Nearly a century after debuting in Hermann Hesse’s Steppenwolf, the character Harry Haller has reemerged, still on the prowl, as a famous Norwegian photographer in London. Well, not exactly.
To be sure, Kristian Hadeland, the protagonist of Karl Ove Knausgaard’s The School of Night, is something of a lone wolf. Like Haller, he has didactic and pedantic views on art. But rather than being consumed with Haller’s self-loathing, the thin-skinned Kristian is so inflated with his own sense of worth that his ego would barely fit into a blimp hangar.
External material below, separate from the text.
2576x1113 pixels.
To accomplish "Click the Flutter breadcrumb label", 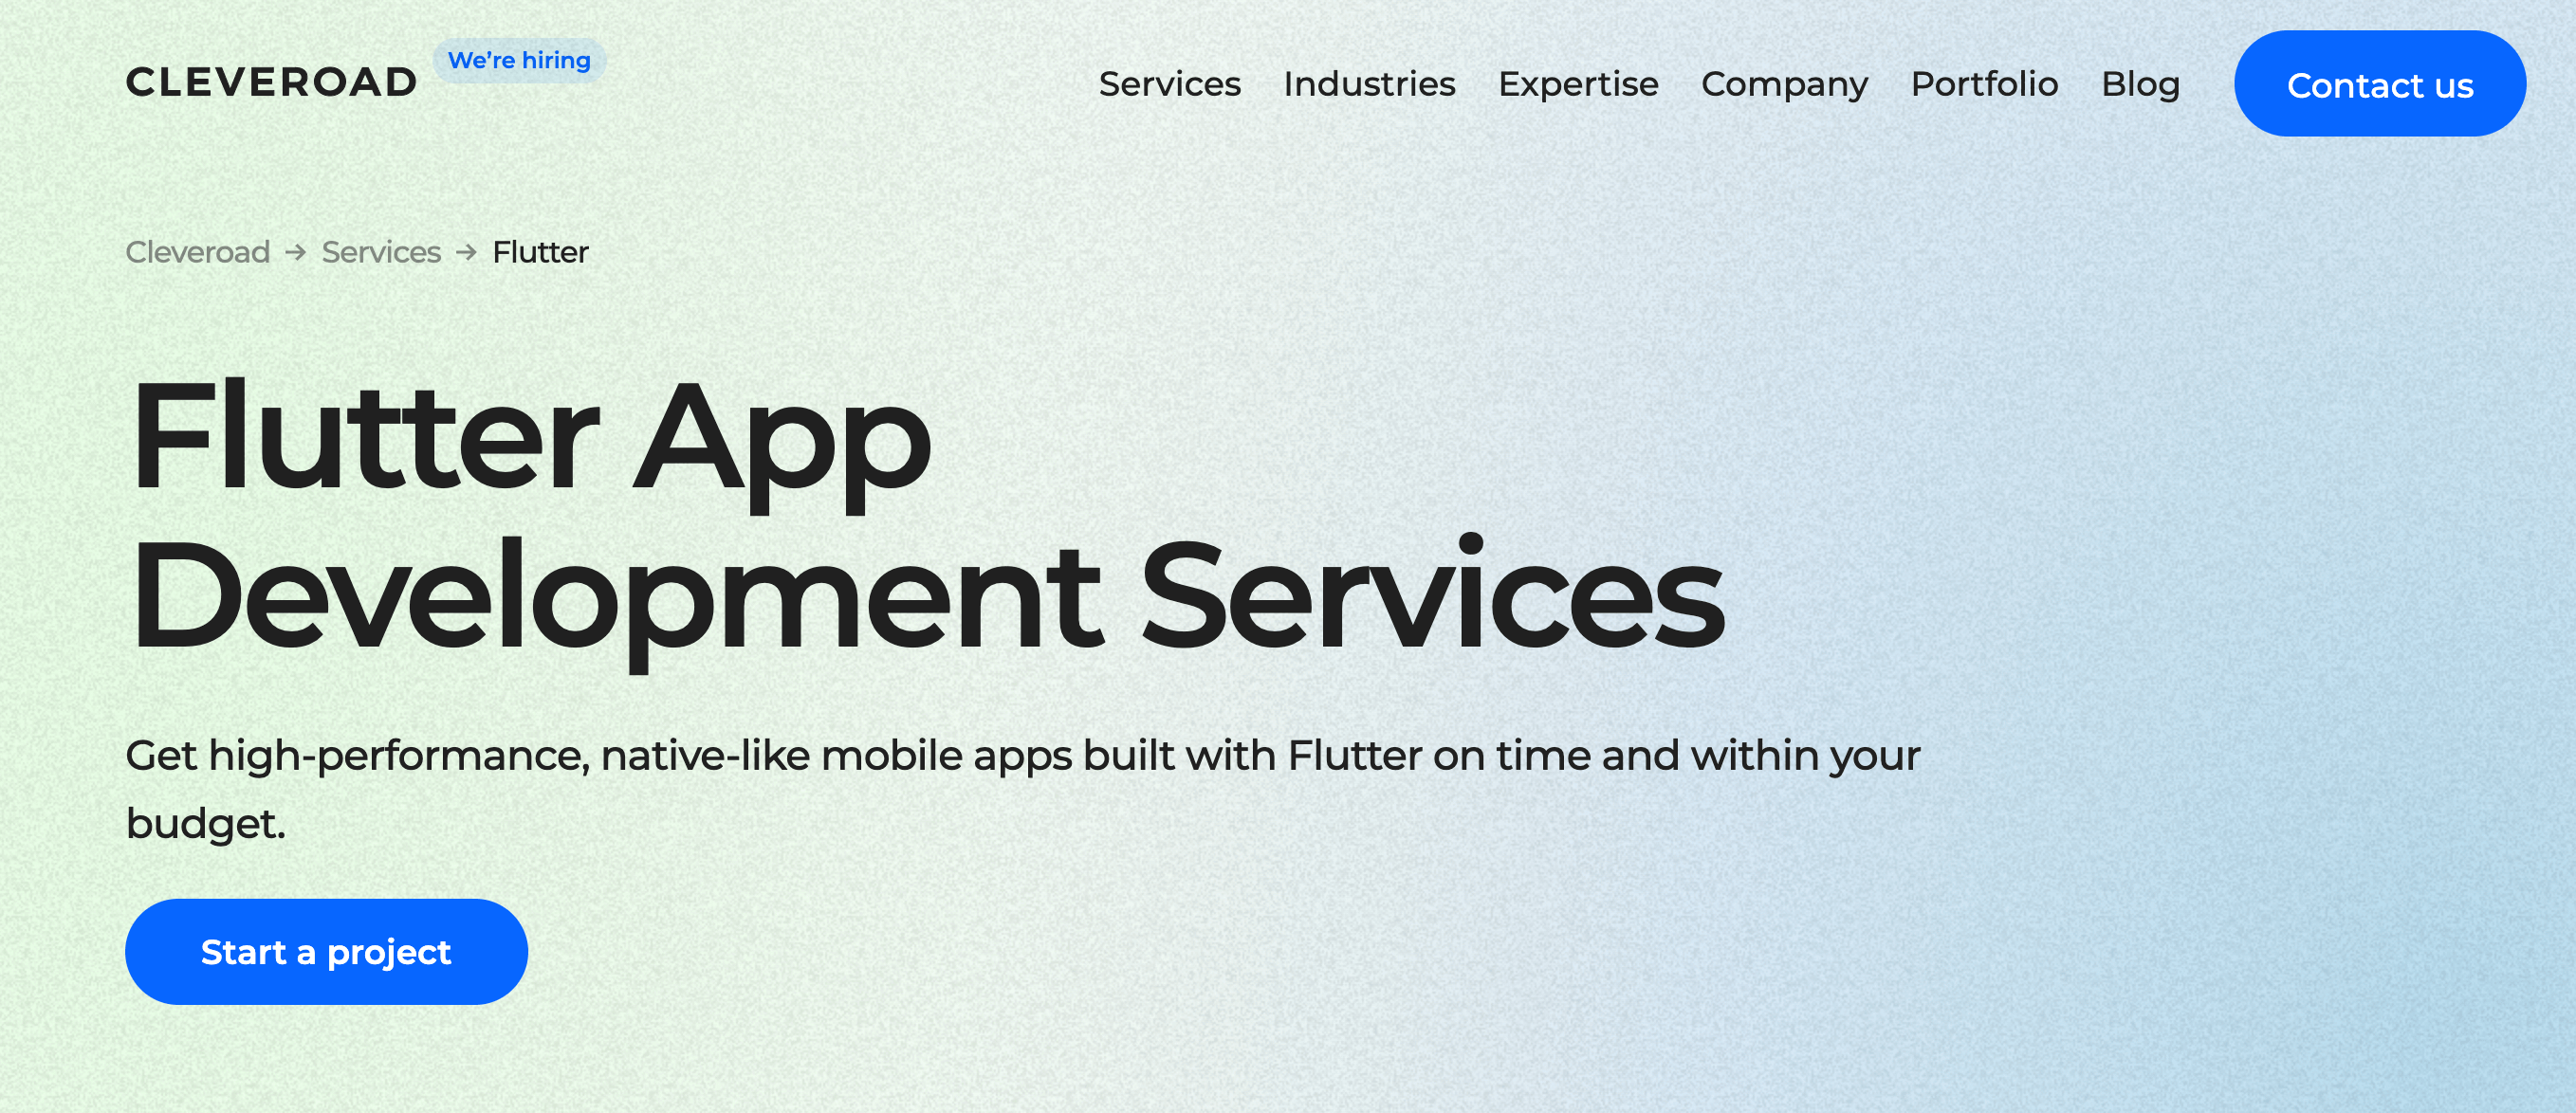I will [x=539, y=251].
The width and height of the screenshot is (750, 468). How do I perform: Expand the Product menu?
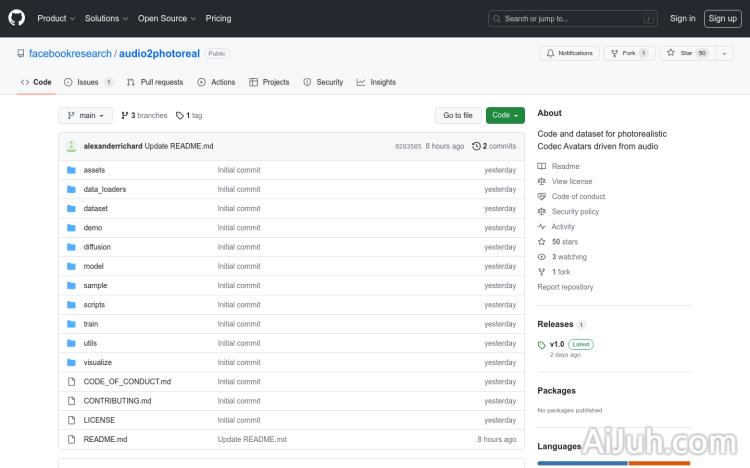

Knausgaard, who is much feted in Norway (his first book, Out of the World, was the first ever debut novel to win the Norwegian Critics’ Prize), shares something with his creation as well: Both threw a Molotov cocktail into their familial relationships in pursuit of artistic truth. In the bestselling, six volume, 3,600-page series My Struggle, Knausgaard wrote his own autobiography in such excruciating and penetrating detail that he has become estranged from many in his family.
When we meet Kristian at the outset, he too has decided to set his story down for posterity, in his case as a last grand gesture prior to suicide. Like J. Alfred Prufrock in T.S. Eliot’s poem, Kristian has seen the moment of his greatness flicker, but he takes us back to his early student days (London, 1985) when all was promise and theory. Back then, a Dutch artist named Hans served as an unusual mentor.
Hans and his circle are involved in the occult writings of Aleister Crowley, and are putting on an amateur production of Christopher Marlowe’s Doctor Faustus. As Kristian is drawn into the group, his fortunes begin to change for the better. Toward the end of the first part of the novel, Kristian has gotten himself into a spot of trouble with the law, and his rescue, courtesy of Hans, implies that something more than simple luck and friendship may be impelling his swift rise.
Twenty-odd years later, the photographer sits astride the apex of the art world, with a retrospective at the Museum of Modern Art and all the attendant publicity it entails. Just at the point of maximum career apogee, in a moment of hubris, Kristian recounts his earlier police encounter in such a way as to make himself look guilty. Very guilty.
In many ways this is an ancient story, with a through line to Icarus, Faustus, A Face in the Crowd, Cruel Intentions and so many more. Karma is not kind. In Knausgaard’s hands, doled out a little at a time around the edges before coming due spectacularly at the conclusion, it’s the makings of a work of magisterial literary prowess.